Genetic programming for experimental big data mining: A case study on concrete creep formulation
Introduction
Different techniques can be used for modeling nonlinear systems in structural engineering, and the models obtained from these techniques can be broadly categorized into two groups: phenomenological (or knowledge-based) and behavioral. Phenomenological models consider the physical laws governing the system (such as energy, momentum, etc.). In these models, the structure of the system should be selected by the model developer based on the physical laws, which requires prior knowledge about the system. Due to the complexity of many structural engineering systems/phenomena (such as modeling of concrete shrinkage and creep), it is not always possible to derive such models. In contrast to phenomenological models, behavioral models can be easily developed by finding the relationships between input variables and outputs for a set of experimental data without considering the physical theories. For developing behavioral models, no prior knowledge is needed about the mechanism or fundamental theory that produced the experimental data. Therefore, behavioral modeling techniques can be used for approximate modeling of many structural engineering systems [1], [2].
While behavioral models can be advantageous, many behavioral models require the user to pre-specify/hypothesize the formulation structure of the model. In other words, behavioral techniques optimize the unknown coefficients of a pre-defined formulation structure. In particular, regression analysis is a commonly used technique for developing behavioral models. Although this technique can be used for developing both linear and nonlinear models, it has a strong sensitivity to outliers and can exhibit large model errors due to the idealization of complex processes, approximation, and averaging widely varying prototype conditions [3], [4]. Furthermore, for linear regressions, the least square estimate of unknown parameters can be obtained analytically, while nonlinear regressions typically use an iterative optimization procedure to estimate the unknown parameters, which requires the user to provide starting values. Failure in defining the appropriate starting values can lead to convergence problems or finding the local minimum rather than a global minimum in the optimization process. Therefore, using traditional techniques such as regression analysis cannot guarantee that a reliable and accurate behavioral model will be obtained, particularly for complex nonlinear engineering systems.

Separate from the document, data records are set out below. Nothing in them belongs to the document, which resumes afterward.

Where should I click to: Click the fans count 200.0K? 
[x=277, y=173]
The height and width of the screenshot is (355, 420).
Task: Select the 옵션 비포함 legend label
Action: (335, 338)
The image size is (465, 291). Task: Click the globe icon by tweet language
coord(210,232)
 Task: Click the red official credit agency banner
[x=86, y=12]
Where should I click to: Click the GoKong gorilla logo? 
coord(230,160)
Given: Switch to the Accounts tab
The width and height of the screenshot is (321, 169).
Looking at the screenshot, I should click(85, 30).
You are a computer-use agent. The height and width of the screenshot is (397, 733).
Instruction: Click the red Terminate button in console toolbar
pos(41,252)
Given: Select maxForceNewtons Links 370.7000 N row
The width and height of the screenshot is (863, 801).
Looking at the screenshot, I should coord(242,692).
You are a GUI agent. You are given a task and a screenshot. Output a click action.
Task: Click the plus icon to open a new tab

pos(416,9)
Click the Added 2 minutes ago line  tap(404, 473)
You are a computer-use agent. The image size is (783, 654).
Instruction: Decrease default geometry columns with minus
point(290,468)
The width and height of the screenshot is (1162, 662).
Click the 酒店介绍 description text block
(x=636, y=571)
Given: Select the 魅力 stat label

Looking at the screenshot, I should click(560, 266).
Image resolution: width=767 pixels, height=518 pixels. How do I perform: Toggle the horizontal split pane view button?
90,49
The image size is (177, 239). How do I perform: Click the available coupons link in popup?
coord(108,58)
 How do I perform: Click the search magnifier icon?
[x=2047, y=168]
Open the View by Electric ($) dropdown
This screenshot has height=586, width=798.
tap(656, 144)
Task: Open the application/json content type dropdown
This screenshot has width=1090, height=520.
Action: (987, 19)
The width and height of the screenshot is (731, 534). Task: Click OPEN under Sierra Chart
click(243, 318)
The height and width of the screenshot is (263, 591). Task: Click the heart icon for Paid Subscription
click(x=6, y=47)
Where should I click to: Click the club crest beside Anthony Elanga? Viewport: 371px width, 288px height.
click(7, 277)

In recent years, more advanced computer-aided pattern-recognition and data-classification techniques, such as artificial neural networks (ANNs) and support vector machines (SVMs), have been used to develop behavioral models in various civil engineering problems (e.g., [5], [6], [7], [8]). ANN discovers patterns and approximates relationships in data based on a supervised learning algorithm, a form of regression that relies on the inputs and outputs of a training set [9]. Although ANNs are generally successful in prediction, they are only appropriate to use as part of a computer program, not for the development of practical prediction equations. In addition, ANN requires data to be initially normalized based on the suitable activation function and the best network architecture to be determined by the user, and it can have a complex structure and a high potential for over-fitting [10]. SVMs, on the other hand, are one of the efficient kernel-based methods that can solve a convex constrained quadratic programming (CCQP) problem to find a set of parameters. However, selecting the appropriate kernel in SVM can be a challenge, and the results are not transparent [11].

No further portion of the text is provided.